*Entries provided*

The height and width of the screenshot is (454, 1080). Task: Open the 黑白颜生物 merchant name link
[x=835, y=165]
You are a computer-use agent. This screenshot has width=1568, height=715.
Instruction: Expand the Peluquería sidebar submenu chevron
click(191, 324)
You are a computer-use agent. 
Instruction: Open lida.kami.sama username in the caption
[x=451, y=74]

*Exercise description*
Rewrite all of the data above as a numbered list with one line per item, leaving out any blank lines.

*Result of this exercise*
1. The height and width of the screenshot is (454, 1080). Task: Open the 黑白颜生物 merchant name link
2. [x=835, y=165]
3. You are a computer-use agent. This screenshot has width=1568, height=715.
4. Instruction: Expand the Peluquería sidebar submenu chevron
5. click(191, 324)
6. You are a computer-use agent. 
7. Instruction: Open lida.kami.sama username in the caption
8. [x=451, y=74]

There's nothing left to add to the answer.